La légende russe Elena Dementieva a adressé un message fort à Mirra Andreeva après l'élimination douloureuse de la jeune joueuse à Dubai. À 18 ans, la numéro 8 mondiale traverse une période où le poids des attentes se fait de plus en plus ressentir — et son aînée lui donne une perspective différente sur ce phénomène.
Une défaite qui laisse des traces
Le quart de finale de Dubai a pris une tournure cruelle pour Mirra Andreeva. Menée deux sets à un, Amanda Anisimova arracha la victoire 2-6, 7-5, 7-6 (7) après qu'Andreeva eut manqué de conclure à 6-5 dans le troisième set. La Russe fondit en larmes à peine la rencontre terminée.
Ce n'est pas un accident de parcours isolé. Depuis ses titres enchaînés à Dubai et Indian Wells en 2025, Andreeva porte une étiquette nouvelle : celle d'une joueuse dont on attend des résultats. Ce changement de statut a un coût mental réel.
C'est un aspect souvent sous-estimé dans la progression des jeunes joueuses : le passage de « révélation » à « référence » modifie fondamentalement les conditions dans lesquelles elles entrent sur le court. La marge entre gagner et perdre ne change pas, mais la charge psychologique, elle, augmente.
Le conseil de Dementieva : retourner la pression
Elena Dementieva, finaliste à Roland-Garros et à l'US Open en 2004, championne olympique à Pékin en 2008, connaît précisément ce terrain. Elle voit dans les larmes d'Andreeva non pas une fragilité, mais la preuve d'une élévation de niveau.

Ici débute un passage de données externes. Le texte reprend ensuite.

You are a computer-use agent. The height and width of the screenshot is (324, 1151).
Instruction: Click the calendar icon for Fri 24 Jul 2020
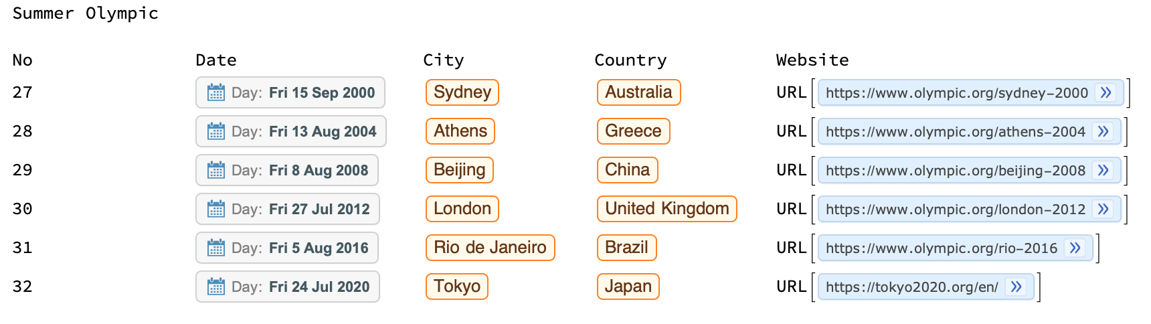click(x=215, y=287)
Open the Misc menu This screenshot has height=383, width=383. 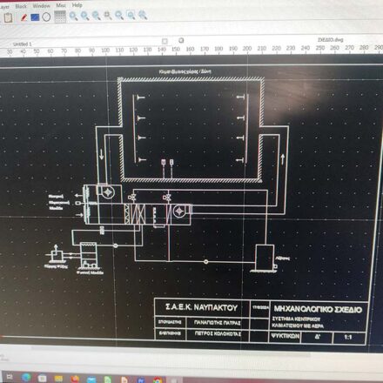(x=61, y=5)
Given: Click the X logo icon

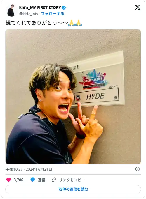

"Si tu ressens cette pression et ces attentes élevées, c'est que tu les as méritées [...] Tu devrais être fière d'être là où tu es et simplement apprécier le fait que les gens attendent beaucoup de toi."
Le message est clair : la pression n'est pas un obstacle à surmonter, c'est la conséquence directe de ce qu'on a accompli. Dementieva ne minimise pas la difficulté — elle en change l'interprétation.
Andreeva elle-même avait reconnu, avant l'US Open 2025, qu'elle commençait à « ressentir davantage de pression et d'attentes » depuis ses succès dans le désert californien. Le diagnostic n'est donc pas nouveau, mais la solution proposée par son aînée offre un angle différent pour y répondre.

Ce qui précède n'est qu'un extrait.